One of the themes is the concern that an AI bubble is in the making:
As tends to be the case in paradigm shifts, capex/opex are front-loaded. Demand will need to materialize in a big way if the space is to stick the landing, but habits often take time to change and adoption is uneven. […] The paradox of 2025 is that hype and fundamentals are both up; history suggests fallout can arrive before the payoffs. […] Under the big growth numbers, a lot of money is looping around a small set of players.
I agree with this take. In my opinion, AI is here to stay and it will be impactful and valuable, but an AI bubble is not a question of “if” but rather “when” and “what type”. This chart does not look good and it does not help reduce the concerns.
Matt also highlights the fight between Big Tech incumbents and challengers (new and established ones):
Big Tech has massive distribution, huge product suites, and budgets to bundle, wait out cycles, and grind. […] Independent frontier labs, by contrast, need step-change breakthroughs to justify valuations. New names (SSI, Thinking Machines, Reflection) joined the top tier, right as agent/reasoning heat rose (and distribution hurdles remained). OpenAI remains the clear leader and keeps raising war chests; Anthropic isn’t far behind, but how long can capital run at those levels? […]
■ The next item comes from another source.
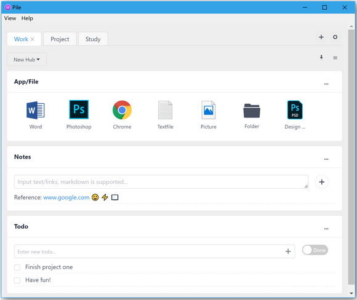Open the Notes section options menu
Image resolution: width=357 pixels, height=300 pixels.
326,159
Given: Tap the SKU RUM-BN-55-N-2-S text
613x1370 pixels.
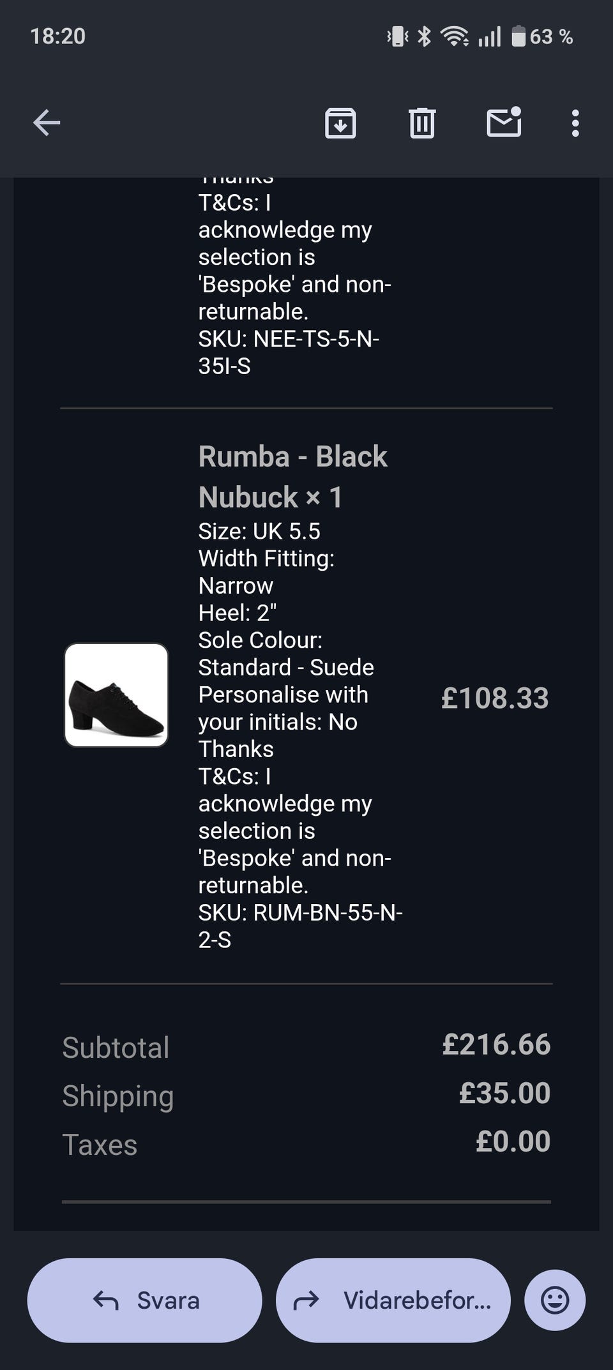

Distribution beats invention (again). A whole generation of AI-native startups is growing faster than we’ve ever seen. Products go viral on social, boards continue to fret about AI and curiosity fuels a wave of trials and tinkering. The open question is durability: true ARR or experimental revenue that churns? Incumbents often hold the distribution edge: assistants bundled with iOS/Android, Windows Copilot, Chrome, Salesforce Einstein, ServiceNow Now Assist—but not always.
I think the theme for 2026 will be COGS and the path to profitability. Big Tech companies like Google can sustain selling at a loss much longer than new companies that run on VC money.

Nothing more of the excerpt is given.